Ho coperto i caloriferi con strutture in legno, che è un prodotto naturale.

Sbagliatissimo: qualsiasi copertura dei caloriferi limita il moto convettivo degli stessi rendendo molto più difficile il                riscaldamento degli ambienti e aumentando significativamente i consumi.

Lascio gli elettrodomestici accesi anche quando non li uso per molto tempo perché tanto in modalità stand-by non consumano.

Sbagliatissimo: in base ad una ricerca Avvenia si può arrivare a sprecare ogni anno 80 euro semplicemente non staccando mai la spina di un piccolo impianto stereo o 120 euro lasciando il pc sempre collegato. Un tipico computer acceso circa nove ore al giorno può arrivare a consumare fino a 175 kWh in un anno. Impostando l’opzione di risparmio energetico il consumo scende del 37%. E si evitano circa 49 kg di CO2.

Lavo tutto a 60° così viene più pulito, tanto la lavatrice in classe A e consuma poco.

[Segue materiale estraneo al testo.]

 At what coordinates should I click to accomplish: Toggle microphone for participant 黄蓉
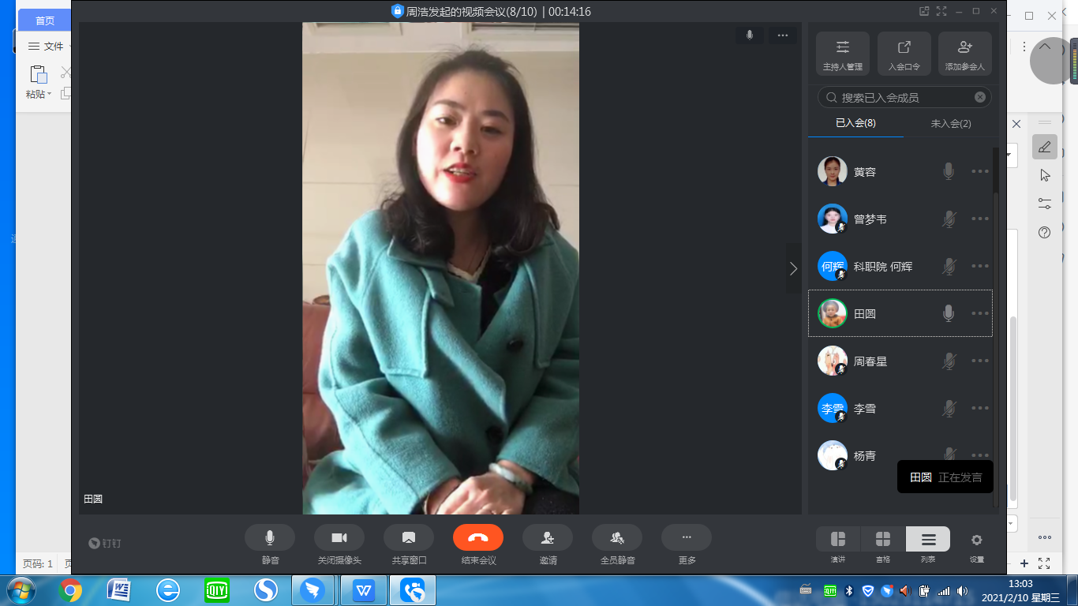(x=949, y=171)
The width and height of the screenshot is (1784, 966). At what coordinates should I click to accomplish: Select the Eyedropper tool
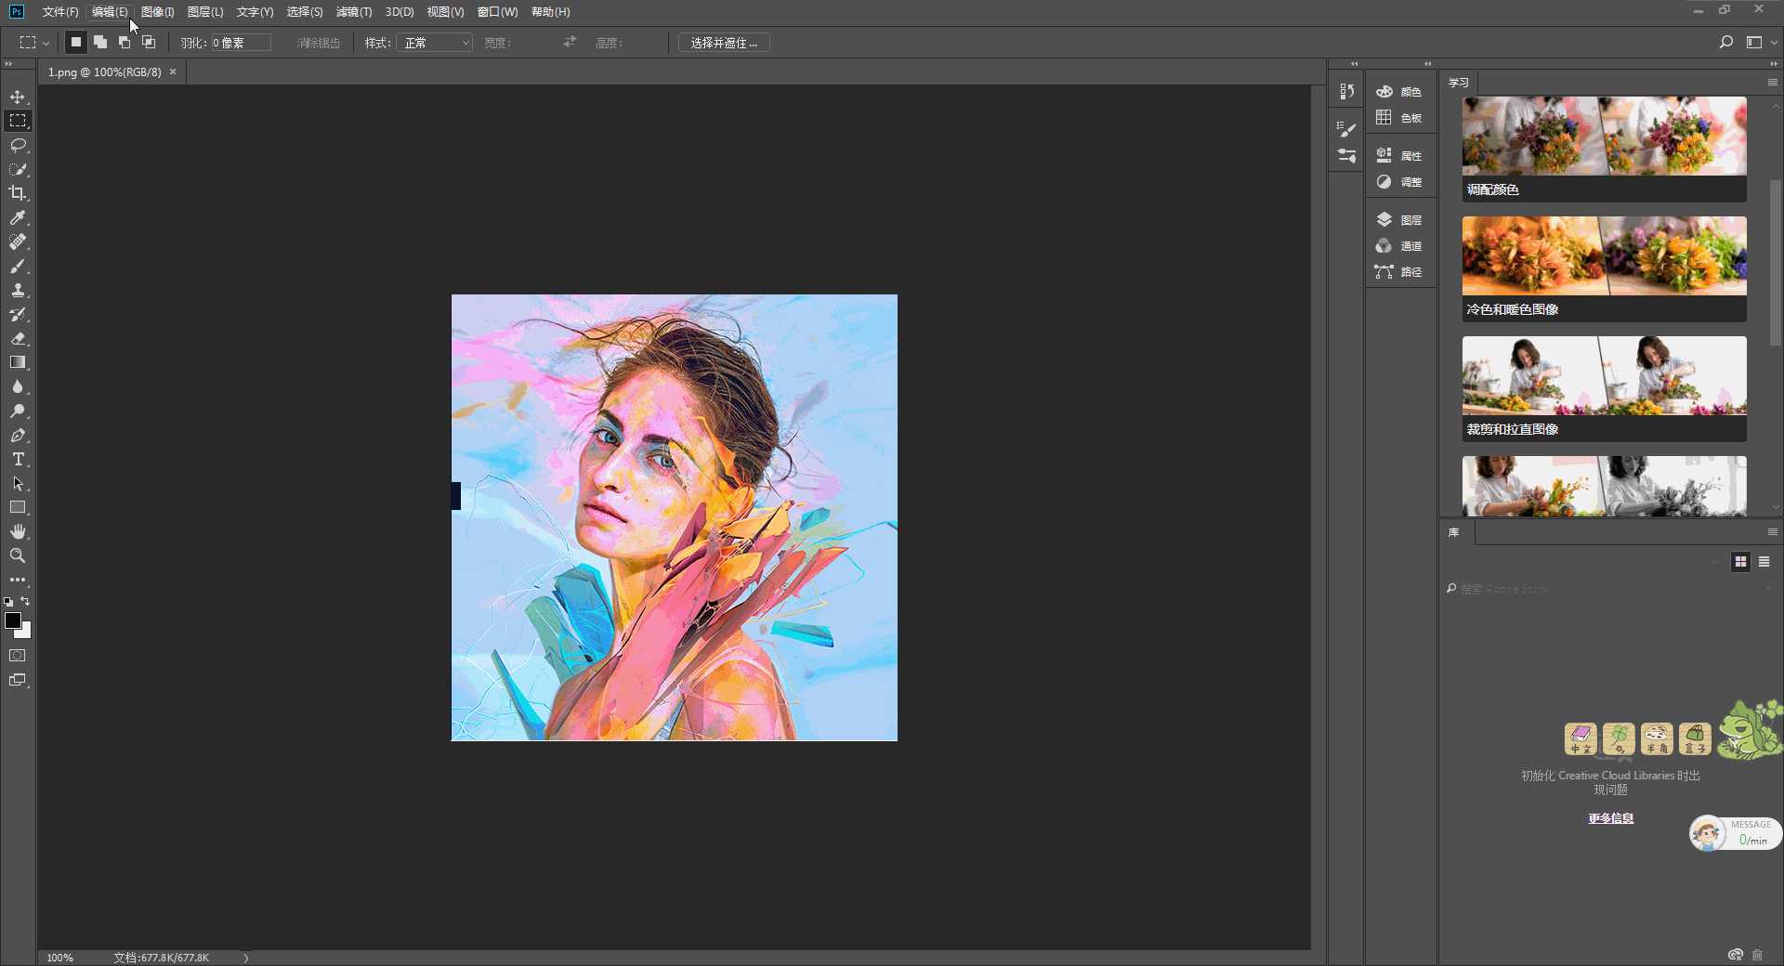(x=18, y=217)
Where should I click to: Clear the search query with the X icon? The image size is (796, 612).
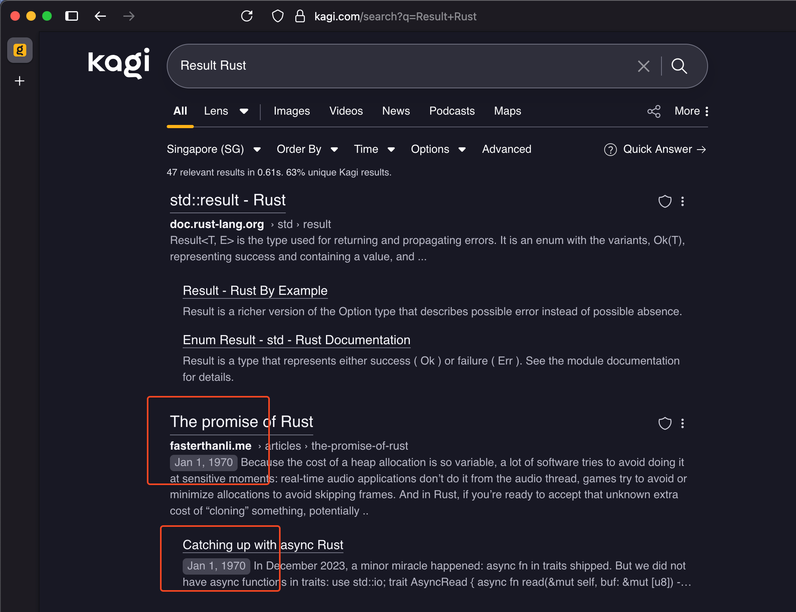click(x=643, y=66)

Sbagliatissimo: a parte che alcuni tessuti si possono rovinare, come le lavatrici moderne e i detersivi ecologici non è la temperatura che permette il miglior risultato, ma i cicli di lavaggio, e per quanto le lavatrici in classe A consumino meno, l’energia usata per scaldare l’acqua oltre i 30° è comunque uno spreco.